Autophagy attenuates hypoxia-induced apoptosis in cementoblasts

In addition to osteoblasts, cementoblast apoptosis is also increased under OTM-decreased periodontal oxygen partial pressure, which may be the mechanism of OIIRR (Mizoguchi et al. 2017). As a nitric oxide donor, L-arginine partly protects against hydrogen peroxide-induced damage by improving mitochondrial function and alleviating cellular apoptosis and autophagy (Zhang et al. 2021a). In 2022, Xu et al. demonstrated that L-arginine inhibits hypoxia-induced apoptosis while increasing Sirtuin 1 (Sirt1) expression in OCCM-30 cells (Xu et al. 2022b). Furthermore, Resveratrol increases autophagy and reduces apoptosis, whereas autophagy inhibition attenuates Sirt1-decreased apoptosis. In vivo, L-arginine upregulates Sirt1 and activates autophagy, thereby reducing OIIRR in rats. Collectively, L-arginine reduces cementoblast apoptosis under hypoxia and attenuates OIIRR in rats, which may be potentially achieved through by Sirt1-enhanced autophagy. The authors interpret Resveratrol as an inducer of autophagy, but they could have applied L-arginine directly if they wanted to clarify its role in autophagy. Notably, the authors acknowledge that clarifying the roles of L-arginine on inflammation is meaningful for understanding OIIRR, which is considered a complex sterile inflammatory response.

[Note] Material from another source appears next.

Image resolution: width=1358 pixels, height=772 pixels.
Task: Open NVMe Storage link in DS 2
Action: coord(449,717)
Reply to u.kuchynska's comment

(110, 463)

Autophagy enhances hypoxia-induced osteoclastogenesis

Osteoclasts are another crucial cell type mediating bone resorption. 0.2% oxygen hypoxia enhances autophagy and osteoclastogenesis in RAW 264.7 cells (Zhao et al. 2011). Moreover, hypoxia-induced osteoclastogenesis is attenuated after inhibiting autophagy by ATG5 knockdown or 3-MA application. Furthermore, hypoxia-induced autophagy is caused by upregulating hypoxia-inducible factor-1 alpha (HIF-1α)-dependent Bcl2 adenovirus E1B 19 kDa interacting protein 3 (BNIP3), and knocking down of HIF-1α or BNIP3 alleviates hypoxia-induced autophagy and osteoclastogenesis. They also observe that the number of surviving cells increase gradually when cultured under hypoxic conditions at 4–8 h, but then suddenly decrease at 24 h, when exactly is the largest increase in osteoclasts, suggesting that hypoxia-stimulated osteoclastogenesis may be not through increasing osteoclast viability. In summary, autophagy is a key regulator in hypoxia-induced osteoclastogenesis, highlighting that prolonged sustained force should not be applied during orthodontic clinical treatment. Further studies are needed to uncover the precise mechanisms of autophagy regulating osteoclastogenesis during OTM.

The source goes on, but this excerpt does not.